Como agir quando o coração fica preso ao que o machucou?
Por: Sandro Miranda I Arte: Rafael Barsottelli e Adobe Stock
Espaço mal ocupado
O ressentimento nasce de uma mágoa mal resolvida. É como uma ferida emocional. Pode surgir depois de uma bronca, uma injustiça sofrida ou até de algo que parecia pequeno, mas machucou de verdade. O problema é: quando guardamos esse sentimento por muito tempo, começamos a reviver aquela dor várias vezes, e isso pode acabar nos enfraquecendo.
“Deixa pra lá”
Não é nada bom ser machucado por alguém! Há situações que geram ressentimento, e algumas delas podem ter acontecido com você. Um amigo combinou de brincarem juntos, mas foi se divertir com outra pessoa. E, apesar de ter “deixado para lá”, você fica se lembrando disso. Um colega falou algo que lhe causou vergonha na frente da turma, e o episódio ainda está na sua mente, despertando o desejo de se afastar dele. Seu irmão pegou um objeto sem a sua permissão, e, mesmo depois do pedido de desculpas, o erro ainda é jogado na cara dele. Todas essas consequências são o ressentimento em ação.

O “alarme” das emoções
O que acontece no cérebro nesses momentos? Existe uma parte chamada amígdala cerebral. Ela funciona como um “alarme” das emoções: quando nos lembramos de algo que nos feriu, esse alarme pode disparar de novo, trazendo à tona sentimentos de raiva ou tristeza. Ao mesmo tempo, o corpo pode liberar substâncias, como o cortisol, responsável pelo estresse. Ou seja: o ressentimento não machuca só o coração, mas também pode afetar o corpo!
O filho que permaneceu
Na parábola do filho pródigo, encontramos um exemplo desse sentimento. O irmão mais velho se ressente quando o pai faz uma festa porque o irmão mais novo voltou para casa (Lucas 15.25-30). O primogênito tinha tudo: o lar, o cuidado paterno, a chance de celebrar. No entanto, a amargura o fez enxergar apenas o que achava injusto. Isso também acontece conosco quando deixamos a mágoa tomar conta.
O remédio é o perdão
Deus nos ensina o caminho do perdão. Perdoar não é concordar com o erro do outro, e sim escolher não ficar preso àquela dor. Quando perdoamos, abrimos espaço para a paz voltar ao coração.
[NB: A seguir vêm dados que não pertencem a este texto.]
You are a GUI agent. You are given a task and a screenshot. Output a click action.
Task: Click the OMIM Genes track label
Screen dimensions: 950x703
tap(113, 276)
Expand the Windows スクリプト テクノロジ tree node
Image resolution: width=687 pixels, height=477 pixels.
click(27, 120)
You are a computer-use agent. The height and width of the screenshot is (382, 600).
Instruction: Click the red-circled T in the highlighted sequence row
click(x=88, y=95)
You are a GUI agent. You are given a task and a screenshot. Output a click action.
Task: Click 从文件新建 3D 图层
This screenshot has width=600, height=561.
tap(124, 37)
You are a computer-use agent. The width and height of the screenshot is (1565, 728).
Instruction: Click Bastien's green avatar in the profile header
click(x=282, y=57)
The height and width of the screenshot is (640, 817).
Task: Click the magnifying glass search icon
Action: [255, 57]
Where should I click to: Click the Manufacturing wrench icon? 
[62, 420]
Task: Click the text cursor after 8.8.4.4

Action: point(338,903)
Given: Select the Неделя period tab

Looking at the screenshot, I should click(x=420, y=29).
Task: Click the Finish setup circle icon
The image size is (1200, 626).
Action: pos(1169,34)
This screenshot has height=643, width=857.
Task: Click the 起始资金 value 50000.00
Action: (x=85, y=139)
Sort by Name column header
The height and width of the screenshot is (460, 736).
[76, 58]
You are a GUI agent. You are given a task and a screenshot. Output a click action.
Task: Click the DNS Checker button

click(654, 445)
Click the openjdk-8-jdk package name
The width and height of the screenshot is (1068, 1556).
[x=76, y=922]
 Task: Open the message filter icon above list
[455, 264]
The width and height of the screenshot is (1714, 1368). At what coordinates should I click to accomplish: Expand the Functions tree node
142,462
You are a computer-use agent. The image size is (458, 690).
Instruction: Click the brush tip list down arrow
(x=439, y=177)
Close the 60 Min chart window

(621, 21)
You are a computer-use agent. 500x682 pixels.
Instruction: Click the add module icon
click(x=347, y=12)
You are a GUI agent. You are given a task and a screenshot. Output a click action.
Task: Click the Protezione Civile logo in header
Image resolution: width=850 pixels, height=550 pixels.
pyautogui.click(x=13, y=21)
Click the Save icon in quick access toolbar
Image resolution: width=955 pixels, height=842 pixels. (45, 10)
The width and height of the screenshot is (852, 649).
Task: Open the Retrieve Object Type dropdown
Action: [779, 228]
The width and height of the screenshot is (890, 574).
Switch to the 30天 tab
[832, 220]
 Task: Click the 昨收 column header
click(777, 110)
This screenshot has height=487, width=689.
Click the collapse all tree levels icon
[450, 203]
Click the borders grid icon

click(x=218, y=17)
Quem nunca sentiu o gostinho amargo do ressentimento? Porém, com a ajuda do Senhor, podemos aprender a lidar com esse rancor e escolher um caminho diferente: o da graça, da misericórdia e do amor.
Hora de praticar!
Descreva (ou desenhe) uma situação que tenha lhe causado tristeza ou raiva, detalhando como se sentiu. Depois, faça uma oração sincera, contando tudo para Deus. Por fim, escreva uma frase de perdão: “Eu escolho perdoar e entregar isso ao Senhor”. Guarde esse papel como um lembrete: você não precisa carregar esse peso. Leia sempre que der vontade!